Roosevelt accepted his party’s nomination from his railway car at Camp Pendleton, the Marine base in Southern California. He was aware that he did not look well, and he wanted to avoid an appearance at the national convention in Chicago, fearing that his appearance would not benefit his campaign.
He further worked to project a positive campaign image by sailing to Hawaii to meet with Pacific Theater commanders, then it was on to Alaska to visit the Aleutian Islands recently abandoned by the Japanese army. Minnesota Rep. Harold Knutson alleged that the president had left his dog, Fala, in the Aleutians and sent a destroyer thousand of miles to fetch him. It was not a true story, and Roosevelt handled it with his typical humor in a speech to the Teamsters Union. His “Fala Speech” was a likely inspiration for Richard Nixon’s whining about his dog, Checkers, years later.
Roosevelt said that he and his family were accustomed to attacks by Republicans, but Fala, having heard that the president might have sent a destroyer to rescue him “does resent them.”
“Fala … a Scottie … learned that the Republican fiction writers, in Congress and out, had concocted a story that I left him behind on the Aleutian Islands and had sent a destroyer back to find him — at a cost to taxpayers of two or three, or eight or 20 million dollars — his Scottish soul was furious. He has not been the same dog since.” It was classic Roosevelt humor.
Dealing with another rumor — one that persists to this day — Dewey claimed that Roosevelt knew in advance of the attack on Pearl Harbor and allowed it to happen to get Americans to accept entry into the war. Here Roosevelt had a powerful and secret ally — Gen. George C. Marshall.
Marshall dispatched an aide to talk with Dewey. Dewey was about to show “evidence” that the government had deciphered Japanese code prior to the attack. Marshall’s message was that the U.S. had deciphered the Japanese diplomatic code, not the military code. There were messages prior to the attack on Pearl Harbor that could have avoided the disaster. Disclosure of the code could cost American lives and prolong the war because Marshall’s code breakers were monitoring Japanese diplomatic messages from Berlin to Tokyo and learning valuable information about German troop movements. Dewey’s plan to disclose that the code was known would have stopped the vital flow of information. To his credit, Dewey abandoned his plan.
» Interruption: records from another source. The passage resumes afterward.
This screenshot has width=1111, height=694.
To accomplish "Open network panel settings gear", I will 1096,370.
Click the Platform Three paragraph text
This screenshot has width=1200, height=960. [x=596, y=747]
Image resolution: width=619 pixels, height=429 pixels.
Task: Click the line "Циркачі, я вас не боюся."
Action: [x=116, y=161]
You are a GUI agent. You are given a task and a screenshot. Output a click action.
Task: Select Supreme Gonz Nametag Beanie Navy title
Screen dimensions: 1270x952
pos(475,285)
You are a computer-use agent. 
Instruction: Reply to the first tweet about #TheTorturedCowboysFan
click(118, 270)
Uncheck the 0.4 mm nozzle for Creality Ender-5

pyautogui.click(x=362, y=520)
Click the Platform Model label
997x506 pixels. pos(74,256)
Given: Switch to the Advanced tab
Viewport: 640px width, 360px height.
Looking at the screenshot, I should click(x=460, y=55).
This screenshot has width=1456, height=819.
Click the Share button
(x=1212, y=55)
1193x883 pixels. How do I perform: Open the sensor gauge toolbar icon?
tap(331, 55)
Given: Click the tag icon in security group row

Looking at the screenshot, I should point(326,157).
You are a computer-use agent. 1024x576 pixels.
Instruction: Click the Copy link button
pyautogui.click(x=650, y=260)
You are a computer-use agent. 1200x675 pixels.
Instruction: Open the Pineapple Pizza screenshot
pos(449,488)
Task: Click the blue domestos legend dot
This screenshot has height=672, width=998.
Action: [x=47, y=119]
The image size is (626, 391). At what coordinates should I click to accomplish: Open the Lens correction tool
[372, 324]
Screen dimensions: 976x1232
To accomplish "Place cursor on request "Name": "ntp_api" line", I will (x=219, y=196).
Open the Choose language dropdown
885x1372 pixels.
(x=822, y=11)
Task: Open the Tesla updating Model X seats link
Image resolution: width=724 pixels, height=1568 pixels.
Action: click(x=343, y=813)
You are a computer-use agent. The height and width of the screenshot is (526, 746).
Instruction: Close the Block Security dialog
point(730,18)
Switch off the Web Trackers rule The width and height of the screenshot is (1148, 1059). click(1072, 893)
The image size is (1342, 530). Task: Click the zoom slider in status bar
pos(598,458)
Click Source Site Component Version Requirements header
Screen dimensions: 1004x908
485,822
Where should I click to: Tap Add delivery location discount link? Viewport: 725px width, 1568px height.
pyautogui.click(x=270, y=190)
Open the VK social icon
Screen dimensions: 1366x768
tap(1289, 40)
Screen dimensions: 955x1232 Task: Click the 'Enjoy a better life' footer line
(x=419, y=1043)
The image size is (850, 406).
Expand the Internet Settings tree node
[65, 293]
On another front, Dewey, the Republican Party and Southern Democrats conspired to limit access to the polls. This coalition worked hard to prevent active-duty military personnel from voting. Some felt that Americans in uniform would vote for their commander-in-chief. Others wanted to keep black Americans from voting.
The attempts to limit access to the polls failed, and Roosevelt did garner a large portion of the armed forces vote, not because the soldiers, sailors and airmen were Democrats, but because, according to Weintraub, they didn’t know much about either candidate so they voted for the incumbent.
The addition of Harry Truman to the ticket provides some valuable insight into Roosevelt’s vice president and successor. He was a tireless campaigner who, in letters to his wife, relished to excitement of speeches from the back of his train in small towns across America.
Dewey elected to bypass opportunities to campaign in the hustings, giving Roosevelt and Truman the advantage of being seen by voters who, like the soldiers, may not have known much about Dewey.